§ Direction: Please copy out every line of the saved entries below word for word, from the first line through the last.

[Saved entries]
[Start]
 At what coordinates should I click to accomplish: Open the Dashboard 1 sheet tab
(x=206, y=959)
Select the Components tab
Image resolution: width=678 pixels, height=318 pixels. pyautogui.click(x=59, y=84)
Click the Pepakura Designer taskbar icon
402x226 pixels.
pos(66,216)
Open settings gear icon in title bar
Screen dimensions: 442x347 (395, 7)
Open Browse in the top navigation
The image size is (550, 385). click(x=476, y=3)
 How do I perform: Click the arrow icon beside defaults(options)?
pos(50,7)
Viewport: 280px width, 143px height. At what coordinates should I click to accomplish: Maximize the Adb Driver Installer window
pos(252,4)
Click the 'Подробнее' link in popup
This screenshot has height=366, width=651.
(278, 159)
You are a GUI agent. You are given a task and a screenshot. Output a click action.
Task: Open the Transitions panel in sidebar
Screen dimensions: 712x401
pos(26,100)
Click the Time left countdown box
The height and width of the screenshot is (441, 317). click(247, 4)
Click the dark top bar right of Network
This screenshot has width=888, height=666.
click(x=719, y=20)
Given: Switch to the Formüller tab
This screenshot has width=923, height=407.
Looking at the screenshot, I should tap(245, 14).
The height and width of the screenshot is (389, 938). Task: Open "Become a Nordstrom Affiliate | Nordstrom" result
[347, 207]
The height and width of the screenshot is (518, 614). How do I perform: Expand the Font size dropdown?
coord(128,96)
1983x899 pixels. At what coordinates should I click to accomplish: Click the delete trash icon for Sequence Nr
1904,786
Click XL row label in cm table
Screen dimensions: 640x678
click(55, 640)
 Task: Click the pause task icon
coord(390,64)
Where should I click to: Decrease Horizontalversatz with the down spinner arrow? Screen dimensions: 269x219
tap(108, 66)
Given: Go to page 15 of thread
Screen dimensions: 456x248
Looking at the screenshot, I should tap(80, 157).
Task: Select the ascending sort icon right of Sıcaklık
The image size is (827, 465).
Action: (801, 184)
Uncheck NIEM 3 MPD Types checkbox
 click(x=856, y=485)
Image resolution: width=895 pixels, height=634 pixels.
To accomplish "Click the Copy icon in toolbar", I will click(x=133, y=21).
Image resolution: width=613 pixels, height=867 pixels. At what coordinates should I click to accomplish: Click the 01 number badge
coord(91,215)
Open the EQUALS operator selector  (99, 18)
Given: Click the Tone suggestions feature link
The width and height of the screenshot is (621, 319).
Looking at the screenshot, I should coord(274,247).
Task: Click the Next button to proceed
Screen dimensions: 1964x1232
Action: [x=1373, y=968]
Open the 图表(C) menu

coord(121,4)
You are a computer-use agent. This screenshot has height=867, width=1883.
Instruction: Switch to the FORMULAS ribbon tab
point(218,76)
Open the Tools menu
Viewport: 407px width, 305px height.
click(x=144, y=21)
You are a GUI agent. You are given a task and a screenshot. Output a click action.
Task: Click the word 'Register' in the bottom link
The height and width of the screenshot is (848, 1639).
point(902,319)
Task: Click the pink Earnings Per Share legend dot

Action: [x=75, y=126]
[End]
§ Exercise solution:
 At what coordinates should I click to accomplish: Open the Dashboard 1 sheet tab
(x=206, y=959)
Select the Components tab
Image resolution: width=678 pixels, height=318 pixels. pyautogui.click(x=59, y=84)
Click the Pepakura Designer taskbar icon
402x226 pixels.
pos(66,216)
Open settings gear icon in title bar
Screen dimensions: 442x347 (395, 7)
Open Browse in the top navigation
The image size is (550, 385). click(x=476, y=3)
 How do I perform: Click the arrow icon beside defaults(options)?
pos(50,7)
Viewport: 280px width, 143px height. At what coordinates should I click to accomplish: Maximize the Adb Driver Installer window
pos(252,4)
Click the 'Подробнее' link in popup
This screenshot has height=366, width=651.
(278, 159)
You are a GUI agent. You are given a task and a screenshot. Output a click action.
Task: Open the Transitions panel in sidebar
Screen dimensions: 712x401
pos(26,100)
Click the Time left countdown box
The height and width of the screenshot is (441, 317). click(247, 4)
Click the dark top bar right of Network
This screenshot has width=888, height=666.
click(x=719, y=20)
Given: Switch to the Formüller tab
This screenshot has width=923, height=407.
Looking at the screenshot, I should tap(245, 14).
The height and width of the screenshot is (389, 938). Task: Open "Become a Nordstrom Affiliate | Nordstrom" result
[347, 207]
The height and width of the screenshot is (518, 614). How do I perform: Expand the Font size dropdown?
coord(128,96)
1983x899 pixels. At what coordinates should I click to accomplish: Click the delete trash icon for Sequence Nr
1904,786
Click XL row label in cm table
Screen dimensions: 640x678
click(55, 640)
 Task: Click the pause task icon
coord(390,64)
Where should I click to: Decrease Horizontalversatz with the down spinner arrow? Screen dimensions: 269x219
tap(108, 66)
Given: Go to page 15 of thread
Screen dimensions: 456x248
Looking at the screenshot, I should tap(80, 157).
Task: Select the ascending sort icon right of Sıcaklık
The image size is (827, 465).
Action: (801, 184)
Uncheck NIEM 3 MPD Types checkbox
 click(x=856, y=485)
Image resolution: width=895 pixels, height=634 pixels.
To accomplish "Click the Copy icon in toolbar", I will click(x=133, y=21).
Image resolution: width=613 pixels, height=867 pixels. At what coordinates should I click to accomplish: Click the 01 number badge
coord(91,215)
Open the EQUALS operator selector  (99, 18)
Given: Click the Tone suggestions feature link
The width and height of the screenshot is (621, 319).
Looking at the screenshot, I should coord(274,247).
Task: Click the Next button to proceed
Screen dimensions: 1964x1232
Action: [x=1373, y=968]
Open the 图表(C) menu

coord(121,4)
You are a computer-use agent. This screenshot has height=867, width=1883.
Instruction: Switch to the FORMULAS ribbon tab
point(218,76)
Open the Tools menu
Viewport: 407px width, 305px height.
click(x=144, y=21)
You are a GUI agent. You are given a task and a screenshot. Output a click action.
Task: Click the word 'Register' in the bottom link
The height and width of the screenshot is (848, 1639).
point(902,319)
Task: Click the pink Earnings Per Share legend dot

Action: [x=75, y=126]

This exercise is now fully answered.